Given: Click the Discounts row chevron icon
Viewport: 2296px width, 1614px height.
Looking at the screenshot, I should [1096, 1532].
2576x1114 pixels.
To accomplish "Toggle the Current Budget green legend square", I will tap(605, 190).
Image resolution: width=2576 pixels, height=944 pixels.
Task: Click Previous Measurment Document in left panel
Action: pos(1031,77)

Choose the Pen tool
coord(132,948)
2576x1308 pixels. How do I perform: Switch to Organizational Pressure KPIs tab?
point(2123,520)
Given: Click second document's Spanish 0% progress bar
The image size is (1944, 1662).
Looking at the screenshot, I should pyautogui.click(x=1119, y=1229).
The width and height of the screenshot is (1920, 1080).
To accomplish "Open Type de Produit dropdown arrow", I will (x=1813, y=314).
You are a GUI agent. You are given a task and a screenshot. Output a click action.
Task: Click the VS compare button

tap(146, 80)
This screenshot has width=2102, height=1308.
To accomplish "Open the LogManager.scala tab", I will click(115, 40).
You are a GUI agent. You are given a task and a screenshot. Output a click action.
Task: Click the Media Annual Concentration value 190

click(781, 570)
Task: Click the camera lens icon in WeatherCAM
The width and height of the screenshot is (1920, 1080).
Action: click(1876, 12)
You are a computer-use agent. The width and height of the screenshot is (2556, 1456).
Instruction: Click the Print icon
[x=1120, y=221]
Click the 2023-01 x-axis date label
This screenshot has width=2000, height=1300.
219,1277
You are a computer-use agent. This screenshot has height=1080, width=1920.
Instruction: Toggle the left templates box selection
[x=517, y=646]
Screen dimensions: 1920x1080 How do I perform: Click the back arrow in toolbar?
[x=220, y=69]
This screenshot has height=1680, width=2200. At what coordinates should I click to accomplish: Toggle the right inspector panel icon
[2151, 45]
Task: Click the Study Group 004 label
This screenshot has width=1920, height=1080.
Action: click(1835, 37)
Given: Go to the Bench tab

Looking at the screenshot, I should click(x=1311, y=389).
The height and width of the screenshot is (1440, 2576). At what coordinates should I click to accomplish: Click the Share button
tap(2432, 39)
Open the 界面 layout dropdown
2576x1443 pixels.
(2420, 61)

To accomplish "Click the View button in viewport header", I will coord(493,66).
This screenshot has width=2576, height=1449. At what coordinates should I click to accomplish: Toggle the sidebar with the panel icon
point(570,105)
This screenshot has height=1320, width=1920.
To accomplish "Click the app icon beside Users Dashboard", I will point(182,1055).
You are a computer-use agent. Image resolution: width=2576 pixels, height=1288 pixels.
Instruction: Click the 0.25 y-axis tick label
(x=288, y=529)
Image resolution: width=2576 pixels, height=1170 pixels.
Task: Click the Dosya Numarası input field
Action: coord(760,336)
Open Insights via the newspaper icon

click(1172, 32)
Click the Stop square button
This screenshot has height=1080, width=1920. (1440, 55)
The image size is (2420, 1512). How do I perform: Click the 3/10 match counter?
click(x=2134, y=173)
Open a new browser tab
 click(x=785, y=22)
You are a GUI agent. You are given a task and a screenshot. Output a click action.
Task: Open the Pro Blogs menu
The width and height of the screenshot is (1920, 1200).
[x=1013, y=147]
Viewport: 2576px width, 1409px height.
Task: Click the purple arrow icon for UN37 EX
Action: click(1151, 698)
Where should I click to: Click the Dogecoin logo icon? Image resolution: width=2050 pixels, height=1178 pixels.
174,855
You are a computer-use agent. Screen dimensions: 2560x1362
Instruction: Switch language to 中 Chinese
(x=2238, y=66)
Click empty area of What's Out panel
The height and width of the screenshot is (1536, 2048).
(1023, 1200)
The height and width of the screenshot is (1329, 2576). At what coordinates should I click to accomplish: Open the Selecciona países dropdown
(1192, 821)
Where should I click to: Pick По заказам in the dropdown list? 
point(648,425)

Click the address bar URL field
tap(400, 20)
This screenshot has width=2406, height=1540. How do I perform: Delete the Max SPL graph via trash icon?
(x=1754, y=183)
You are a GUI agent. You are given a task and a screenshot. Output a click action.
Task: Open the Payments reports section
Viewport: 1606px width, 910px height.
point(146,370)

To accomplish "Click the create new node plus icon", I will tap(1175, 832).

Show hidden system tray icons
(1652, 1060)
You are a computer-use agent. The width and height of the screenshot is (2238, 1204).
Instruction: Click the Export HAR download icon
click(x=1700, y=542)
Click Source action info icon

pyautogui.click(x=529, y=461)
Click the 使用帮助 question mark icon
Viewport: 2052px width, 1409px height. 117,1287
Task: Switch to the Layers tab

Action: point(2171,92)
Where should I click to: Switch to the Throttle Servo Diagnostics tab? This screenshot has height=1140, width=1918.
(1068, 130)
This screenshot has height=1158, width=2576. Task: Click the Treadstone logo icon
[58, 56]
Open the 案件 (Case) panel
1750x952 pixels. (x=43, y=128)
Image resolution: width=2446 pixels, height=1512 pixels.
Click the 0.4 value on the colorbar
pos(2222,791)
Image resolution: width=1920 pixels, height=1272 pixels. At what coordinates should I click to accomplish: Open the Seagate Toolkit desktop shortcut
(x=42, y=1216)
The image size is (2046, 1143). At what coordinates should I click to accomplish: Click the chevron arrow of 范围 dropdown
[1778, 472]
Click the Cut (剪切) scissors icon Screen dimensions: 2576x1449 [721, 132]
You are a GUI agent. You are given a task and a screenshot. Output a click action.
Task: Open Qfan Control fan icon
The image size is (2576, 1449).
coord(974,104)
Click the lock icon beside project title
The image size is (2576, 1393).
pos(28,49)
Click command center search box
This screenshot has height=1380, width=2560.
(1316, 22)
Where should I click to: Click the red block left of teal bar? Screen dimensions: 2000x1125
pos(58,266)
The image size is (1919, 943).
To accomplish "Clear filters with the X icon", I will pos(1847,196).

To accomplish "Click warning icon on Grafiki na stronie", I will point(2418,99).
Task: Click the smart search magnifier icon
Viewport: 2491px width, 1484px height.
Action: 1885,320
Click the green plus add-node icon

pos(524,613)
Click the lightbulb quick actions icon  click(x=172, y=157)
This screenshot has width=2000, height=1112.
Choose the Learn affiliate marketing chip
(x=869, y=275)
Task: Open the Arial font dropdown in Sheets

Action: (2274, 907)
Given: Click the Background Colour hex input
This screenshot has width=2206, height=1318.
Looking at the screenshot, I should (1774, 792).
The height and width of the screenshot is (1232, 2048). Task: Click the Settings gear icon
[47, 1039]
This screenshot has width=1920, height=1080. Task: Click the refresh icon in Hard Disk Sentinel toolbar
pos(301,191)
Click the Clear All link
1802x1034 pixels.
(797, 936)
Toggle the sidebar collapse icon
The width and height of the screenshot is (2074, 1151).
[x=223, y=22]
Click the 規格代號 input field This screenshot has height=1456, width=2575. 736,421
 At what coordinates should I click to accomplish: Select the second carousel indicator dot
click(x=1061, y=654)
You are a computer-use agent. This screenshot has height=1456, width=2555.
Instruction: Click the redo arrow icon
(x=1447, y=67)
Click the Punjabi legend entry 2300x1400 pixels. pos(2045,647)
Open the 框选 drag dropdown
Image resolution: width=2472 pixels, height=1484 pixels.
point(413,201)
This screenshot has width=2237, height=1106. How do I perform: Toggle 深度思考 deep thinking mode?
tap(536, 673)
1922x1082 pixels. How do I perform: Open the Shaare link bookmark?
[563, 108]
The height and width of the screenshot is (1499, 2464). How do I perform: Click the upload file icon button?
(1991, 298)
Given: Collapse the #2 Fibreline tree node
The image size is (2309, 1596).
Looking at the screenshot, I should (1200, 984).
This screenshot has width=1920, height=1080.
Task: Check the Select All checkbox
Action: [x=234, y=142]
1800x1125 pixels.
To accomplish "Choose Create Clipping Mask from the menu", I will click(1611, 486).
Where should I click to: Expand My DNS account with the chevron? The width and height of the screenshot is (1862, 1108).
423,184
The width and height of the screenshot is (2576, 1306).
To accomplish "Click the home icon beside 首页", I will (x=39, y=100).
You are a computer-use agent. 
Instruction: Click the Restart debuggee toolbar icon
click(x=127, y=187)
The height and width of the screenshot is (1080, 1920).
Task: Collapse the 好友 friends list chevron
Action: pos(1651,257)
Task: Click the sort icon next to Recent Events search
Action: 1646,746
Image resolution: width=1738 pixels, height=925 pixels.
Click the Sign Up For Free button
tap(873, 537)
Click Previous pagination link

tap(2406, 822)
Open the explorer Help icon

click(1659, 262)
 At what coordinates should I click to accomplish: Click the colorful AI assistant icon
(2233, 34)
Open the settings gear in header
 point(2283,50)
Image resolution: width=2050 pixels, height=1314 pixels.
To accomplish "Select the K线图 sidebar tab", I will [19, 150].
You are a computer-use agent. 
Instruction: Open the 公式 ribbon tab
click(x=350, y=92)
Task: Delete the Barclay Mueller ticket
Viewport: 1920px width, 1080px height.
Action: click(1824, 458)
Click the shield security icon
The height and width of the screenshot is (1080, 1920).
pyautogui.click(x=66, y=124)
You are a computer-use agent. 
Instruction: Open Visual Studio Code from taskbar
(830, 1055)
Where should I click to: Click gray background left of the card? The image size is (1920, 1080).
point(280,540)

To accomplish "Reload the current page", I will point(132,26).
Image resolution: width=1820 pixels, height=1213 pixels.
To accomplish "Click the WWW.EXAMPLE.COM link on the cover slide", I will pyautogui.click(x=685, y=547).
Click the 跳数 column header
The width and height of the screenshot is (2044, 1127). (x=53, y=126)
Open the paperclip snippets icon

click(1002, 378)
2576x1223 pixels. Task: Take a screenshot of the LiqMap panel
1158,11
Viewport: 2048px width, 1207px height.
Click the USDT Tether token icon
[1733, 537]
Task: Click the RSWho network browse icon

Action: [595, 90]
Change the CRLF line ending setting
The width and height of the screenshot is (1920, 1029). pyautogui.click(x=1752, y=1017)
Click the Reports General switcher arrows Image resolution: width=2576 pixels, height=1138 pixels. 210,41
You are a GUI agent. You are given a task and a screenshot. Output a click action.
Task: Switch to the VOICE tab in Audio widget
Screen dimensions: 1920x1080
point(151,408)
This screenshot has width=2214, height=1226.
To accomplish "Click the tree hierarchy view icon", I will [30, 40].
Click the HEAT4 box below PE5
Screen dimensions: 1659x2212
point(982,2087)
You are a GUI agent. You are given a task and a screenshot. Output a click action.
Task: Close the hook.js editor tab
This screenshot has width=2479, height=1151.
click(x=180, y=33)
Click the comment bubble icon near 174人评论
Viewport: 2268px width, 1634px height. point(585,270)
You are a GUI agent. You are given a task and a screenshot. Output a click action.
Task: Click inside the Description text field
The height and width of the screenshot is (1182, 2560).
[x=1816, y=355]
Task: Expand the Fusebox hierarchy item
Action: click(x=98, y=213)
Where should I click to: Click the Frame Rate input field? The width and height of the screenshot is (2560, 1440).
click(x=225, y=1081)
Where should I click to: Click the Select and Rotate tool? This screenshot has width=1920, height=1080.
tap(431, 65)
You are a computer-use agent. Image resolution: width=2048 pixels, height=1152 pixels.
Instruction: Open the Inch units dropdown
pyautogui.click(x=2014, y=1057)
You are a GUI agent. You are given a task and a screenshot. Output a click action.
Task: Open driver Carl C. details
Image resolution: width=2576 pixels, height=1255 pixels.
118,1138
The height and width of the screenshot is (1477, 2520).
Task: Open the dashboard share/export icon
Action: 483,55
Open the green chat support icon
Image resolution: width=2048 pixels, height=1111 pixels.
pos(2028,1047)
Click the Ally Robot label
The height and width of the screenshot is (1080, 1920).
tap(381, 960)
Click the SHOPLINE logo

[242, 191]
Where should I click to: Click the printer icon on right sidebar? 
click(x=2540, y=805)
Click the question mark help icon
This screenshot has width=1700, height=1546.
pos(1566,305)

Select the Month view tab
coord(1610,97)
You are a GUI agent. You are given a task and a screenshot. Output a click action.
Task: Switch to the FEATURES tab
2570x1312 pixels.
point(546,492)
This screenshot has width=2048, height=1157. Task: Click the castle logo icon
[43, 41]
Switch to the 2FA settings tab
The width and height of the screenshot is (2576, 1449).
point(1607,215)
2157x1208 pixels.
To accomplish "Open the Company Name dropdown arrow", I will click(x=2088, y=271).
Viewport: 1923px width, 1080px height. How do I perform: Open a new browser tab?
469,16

**EXERCISE:** Could you please copy the lines above exactly, beginning at the first and ending at the line that contains "2576x1114 pixels."?

**YOUR RESPONSE:**
Given: Click the Discounts row chevron icon
Viewport: 2296px width, 1614px height.
Looking at the screenshot, I should [1096, 1532].
2576x1114 pixels.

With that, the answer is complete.